Wenn ich sage, der Opener „Cavalry of Woe“ gibt die Marschrichtung des ganzen Albums vor, kann das ruhig wörtlich genommen werden, schließlich beginnt das Album mit den Marschgeräuschen einer Kavallerie. Der Song klingt voll und Paul Masvidal einfühlsame Vocals nehmen einen gefangen. Ab und zu arbeitet die Band mit leicht elektronisch verzerrtem Gesang, was aber auch die einzige Parallele zu Cynic ist und hier auch nicht so überzogen eingesetzt wurde. Nach dem ersten neuen Song, folgt mit „No Answers“ ein Song, der bereits auf „Above the Burried Cry“ enthalten war. Bei diesem Lied und bei „Sand And Foam“, dem zweiten Neuling, fällt einem die sehr gute, aber nie aufdringliche Schlagzeugarbeit des Sean Reinert das erste Mal bewusst auf, die Qualität bleibt das ganze Album über auf diesem hohen Niveau.

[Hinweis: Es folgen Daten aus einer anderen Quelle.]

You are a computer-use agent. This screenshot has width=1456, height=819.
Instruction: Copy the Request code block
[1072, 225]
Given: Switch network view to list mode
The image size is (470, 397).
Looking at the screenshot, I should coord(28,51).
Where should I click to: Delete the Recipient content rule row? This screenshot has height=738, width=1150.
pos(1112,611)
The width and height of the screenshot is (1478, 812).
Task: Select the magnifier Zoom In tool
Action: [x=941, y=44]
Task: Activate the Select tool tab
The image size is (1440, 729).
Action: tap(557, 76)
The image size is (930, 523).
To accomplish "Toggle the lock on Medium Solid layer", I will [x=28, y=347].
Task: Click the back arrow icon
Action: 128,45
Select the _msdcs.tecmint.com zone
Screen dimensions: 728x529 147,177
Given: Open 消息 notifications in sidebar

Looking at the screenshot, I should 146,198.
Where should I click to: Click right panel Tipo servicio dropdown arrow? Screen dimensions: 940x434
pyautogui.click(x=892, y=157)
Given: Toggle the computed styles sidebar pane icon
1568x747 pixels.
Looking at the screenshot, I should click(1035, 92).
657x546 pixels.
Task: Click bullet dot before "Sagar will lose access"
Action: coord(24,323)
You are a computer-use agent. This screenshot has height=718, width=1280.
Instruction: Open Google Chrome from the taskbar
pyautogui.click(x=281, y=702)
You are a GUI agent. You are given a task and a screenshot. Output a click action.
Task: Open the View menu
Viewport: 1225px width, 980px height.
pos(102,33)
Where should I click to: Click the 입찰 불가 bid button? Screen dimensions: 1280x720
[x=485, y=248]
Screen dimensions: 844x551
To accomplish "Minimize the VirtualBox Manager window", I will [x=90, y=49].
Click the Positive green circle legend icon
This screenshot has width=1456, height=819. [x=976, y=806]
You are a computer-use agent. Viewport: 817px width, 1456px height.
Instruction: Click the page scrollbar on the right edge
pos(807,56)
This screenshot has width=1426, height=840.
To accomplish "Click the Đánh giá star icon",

Hört man den Einstieg von „Nothing“ muss man unweigerlich an Coldplay denken. Ähnlich wie die Briten bauen auch AEON SPOKE eine warme, melancholische Atmosphäre auf, im Gegensatz zu Coldplay klingt der Sound auf „Aeon Spoke“ aber voller und teilweise sogar emotionaler und ist garniert mit einigen technischen Spielereien. Mit „The Fisher Tale“ folgt der dritte und letzte der „europäischen“ Songs, der mit einer gesprochenen Passage beginnt und sich Zeit nimmt, Stimmung aufzubauen. In der Mitte der Platte dürfte jedem klar werden, dass hier keine Partymusik vorliegt. Die Songs sind ruhig, gefühlvoll und wirken sehr persönlich. Auch wissen die Amerikaner durchwegs zu überraschen. So endet „Emmanuel“ mit einer Passage, die klingt als sei sie über ein altes Telefon gesprochen worden, was sogar etwas beklemmend wirkt. Auch Pianofetischisten dürften ihre Freude an dem Album haben. Wurde es bis jetzt hauptsächlich zur Untermalung eingesetzt, spielt es bei „Grace“ die Hauptrolle. Mittlerweile hat man zwei Drittel des Albums durch und man fragt sich, wo die Zeit hingekommen ist. Aber es fehlt ja noch ein richtig hartnäckiger Ohrwurm: Dafür sorgt der Refrain von „Pablo At the Park“. Hier ist auch noch mal Paul Masvidals Gesang hervor zu heben, der die Frage aufwirft, warum er diesen bei Cynic dermaßen verfremden musste? Fast schade darum. Die abschließenden Stücke „Yellowman“ und „Silence“ enttäuschen ebenfalls nicht. Beide sind noch mal richtig schön verträumt und bieten jeweils wieder eigene soundtechnische Aspekte, die es für die Hörer zu entdecken gilt.
Gut, dass das Album noch in der etwas kälteren und finsteren Zeit des Jahres erschienen ist, in der man es sich mit dem Album in der warmen Stube bei einem Gläschen Wein gemütlich machen kann, um auf das triste Wetter draußen zu blicken. Die Jungs strahlen mit „Aeon Spoke“ sehr viel Gefühl aus, jeder Song weiß auf seine eigene Art zu gefallen. Viel Negatives gibt es nicht zu berichten: Der ein oder andere mag anmerken, dass 10 Tracks mit einer Spielzeit von 3 bis 5 Minuten vielleicht etwas wenig sind, doch diese knapp 40 Minuten vergehen wie im Flug.